According to this study, the time spent by individual focal hens laying eggs on the floor varied significantly (p < 0.05; Figure 11). This study recorded the time taken by 24 labeled birds to lay their eggs and found that it ranged from a minimum of 12.42 min (0.2 h) to a maximum of 156.19 min (2.6 h) on the floor. Compared to previous research [13], this study found that focal hens took longer to lay eggs on the floor than in their nest boxes. This prolonged duration may be due to disturbances caused by other hens during the laying period. This study found that out of 24 focal hens, 8 hens performed FELB to lay eggs in a single attempt, another 8 focal hens in the second attempt, 4 focal hens in a third attempt, and the remaining 4 hens in the fourth or more than fourth attempt. The average time taken for a first, second, third, and fourth or more than fourth attempt was 21.30 ± 9.39, 71.45 ± 40.36, 97.34 ± 40.08, and 108.03 ± 69.20 min, respectively. The higher the number of attempts, the longer it took to perform FELB and lay eggs on the floor.

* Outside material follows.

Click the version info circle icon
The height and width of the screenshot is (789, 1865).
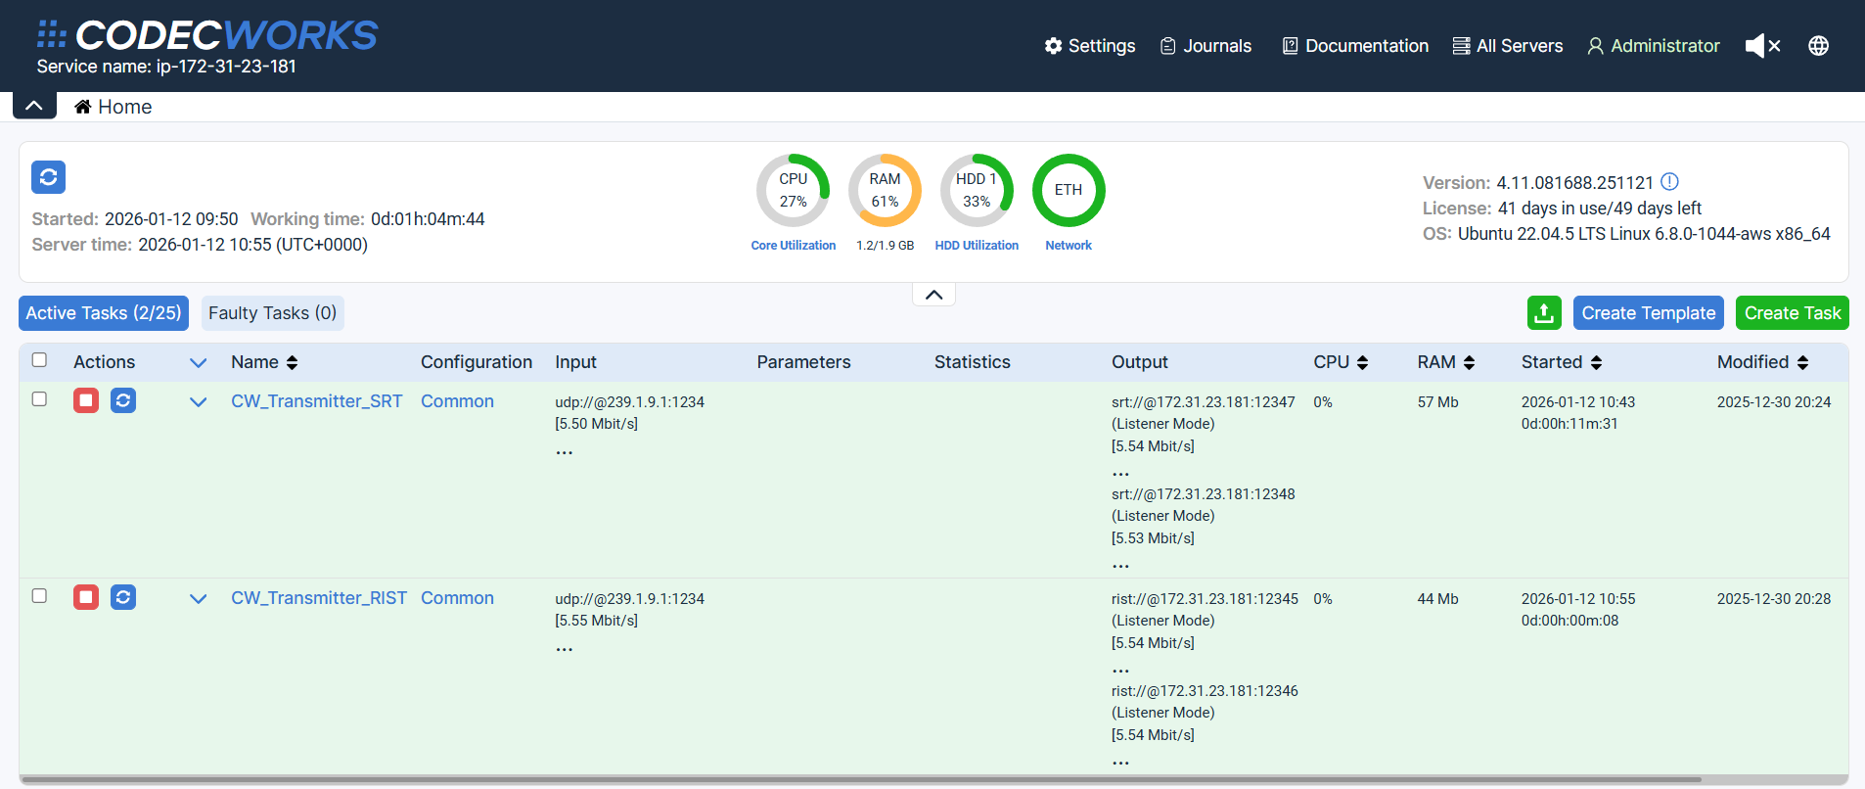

Overall, this study highlights the significant variation in the time for focal hens to lay eggs on the floor and the negative impact of disturbances caused by other hens. The findings also suggest that FELB is not always quick or efficient for hens, especially when laying eggs on the floor. By shedding light on these factors, this study provides valuable insights into the behavior and welfare of egg-laying hens in commercial settings. Nonetheless, limitations exist within this study. For instance, there were challenges in consistently locating specific focal birds, which could be time-consuming. Furthermore, due to the similarity in appearance among the hens, it was not possible to track each one individually.

4. Conclusions

In conclusion, this study investigated the effect of lighting management on floor eggs in the cage-free production systems. Increasing lighting intensity in shadowed areas resulted in a substantial reduction of mislaid eggs and floor egg laying behavior (FELB) in laying hens. The introduction of additional lighting led to a remarkable 23.8% decrease in floor-laid eggs. Additionally, our research investigated the floor egg-laying duration, ranging from 21.3 to 108.03 min for laying an egg on the floor. To enhance the welfare and productivity of laying hens, future studies should prioritize efforts to mitigate FELB, which are identified as root cause of mislaid eggs.